Frances’s last blog post..sat­ur­day morn­ing update 1/19

42 val Sunday, February 3, 2008 at 5:32 am

We gain recog­ni­tion as good par­ents by the way our chil­dren speak and treat us. Read­ing this post, you’re father is an admirable man, a per­son who had so much love to give.

43 Steve Elliott Monday, March 3, 2008 at 4:51 pm

That is a fan­tas­tic story and it is clear that there was a great deal of love and respect.

I must also admit to a bit of the green eyed mon­ster.
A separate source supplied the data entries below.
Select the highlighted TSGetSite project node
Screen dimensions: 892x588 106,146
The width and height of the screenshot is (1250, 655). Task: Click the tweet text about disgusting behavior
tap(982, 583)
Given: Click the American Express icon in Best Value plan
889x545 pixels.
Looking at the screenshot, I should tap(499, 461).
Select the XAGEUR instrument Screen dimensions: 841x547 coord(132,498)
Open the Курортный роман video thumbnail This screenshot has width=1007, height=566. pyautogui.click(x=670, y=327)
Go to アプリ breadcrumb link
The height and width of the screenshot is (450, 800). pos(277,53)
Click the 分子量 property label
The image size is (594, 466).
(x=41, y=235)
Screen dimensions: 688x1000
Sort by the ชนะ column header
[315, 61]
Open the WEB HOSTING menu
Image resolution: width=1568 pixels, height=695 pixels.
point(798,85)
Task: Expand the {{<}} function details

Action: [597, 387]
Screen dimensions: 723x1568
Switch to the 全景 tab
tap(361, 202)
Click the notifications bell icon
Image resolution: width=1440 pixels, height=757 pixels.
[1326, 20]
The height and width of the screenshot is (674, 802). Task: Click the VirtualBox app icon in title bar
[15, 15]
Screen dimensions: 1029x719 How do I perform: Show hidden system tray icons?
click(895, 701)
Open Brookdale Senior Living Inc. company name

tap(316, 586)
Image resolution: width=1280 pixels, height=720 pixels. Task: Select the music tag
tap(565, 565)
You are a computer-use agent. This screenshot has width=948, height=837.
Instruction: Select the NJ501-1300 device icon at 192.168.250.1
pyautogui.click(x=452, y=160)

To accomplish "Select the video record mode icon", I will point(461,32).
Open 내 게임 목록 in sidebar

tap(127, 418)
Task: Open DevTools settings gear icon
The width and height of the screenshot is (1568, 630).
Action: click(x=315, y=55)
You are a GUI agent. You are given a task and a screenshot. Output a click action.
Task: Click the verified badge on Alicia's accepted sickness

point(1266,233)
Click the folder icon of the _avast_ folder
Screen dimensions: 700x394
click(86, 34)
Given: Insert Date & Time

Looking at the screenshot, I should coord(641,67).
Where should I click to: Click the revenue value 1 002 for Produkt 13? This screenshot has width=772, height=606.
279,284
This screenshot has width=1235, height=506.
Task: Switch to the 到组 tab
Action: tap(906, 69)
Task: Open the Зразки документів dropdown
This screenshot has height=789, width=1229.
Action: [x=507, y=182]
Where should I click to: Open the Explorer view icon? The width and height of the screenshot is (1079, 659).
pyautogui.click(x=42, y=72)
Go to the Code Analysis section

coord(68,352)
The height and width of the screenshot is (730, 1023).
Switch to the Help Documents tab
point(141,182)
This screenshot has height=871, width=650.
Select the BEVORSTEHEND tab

My equiv­a­lent story would be “13 rea­sons why I wish I knew my OWN father”.

A long story and for the most part one that stays firmly in the back of my mind. Suf­fice it to say that I did know and spend a lot of time with my father until we (my brother and I ) were in our mid twen­ties. For no other rea­son than his remar­riage, or so far as we can tell, we have not seen him since.

Well not to speak of, and that was 10 year ago.

Hold on to your mem­o­ries while you can !

44 sarge charlie Saturday, March 8, 2008 at 2:14 pm

You are cor­rect, I wish I had known him.

sarge charlie’s last blog post..Sat­ur­day Photo Sca­v­angers Hunt, Different

45 RunDMB112 Tuesday, July 29, 2008 at 2:12 pm

Wow, I’m glad I landed on your blog! What a fun read…makes me want to be a bet­ter father, as well as appre­ci­ate my own.

46 Hazel Chua Tuesday, August 26, 2008 at 7:50 pm

Tear-jerking… I love my dad to pieces but how I wish he’s half as great as your dad. :(

47 Hieyeglasses Tuesday, September 9, 2008 at 7:33 am

Sounds like a great per­son. You’re very lucky.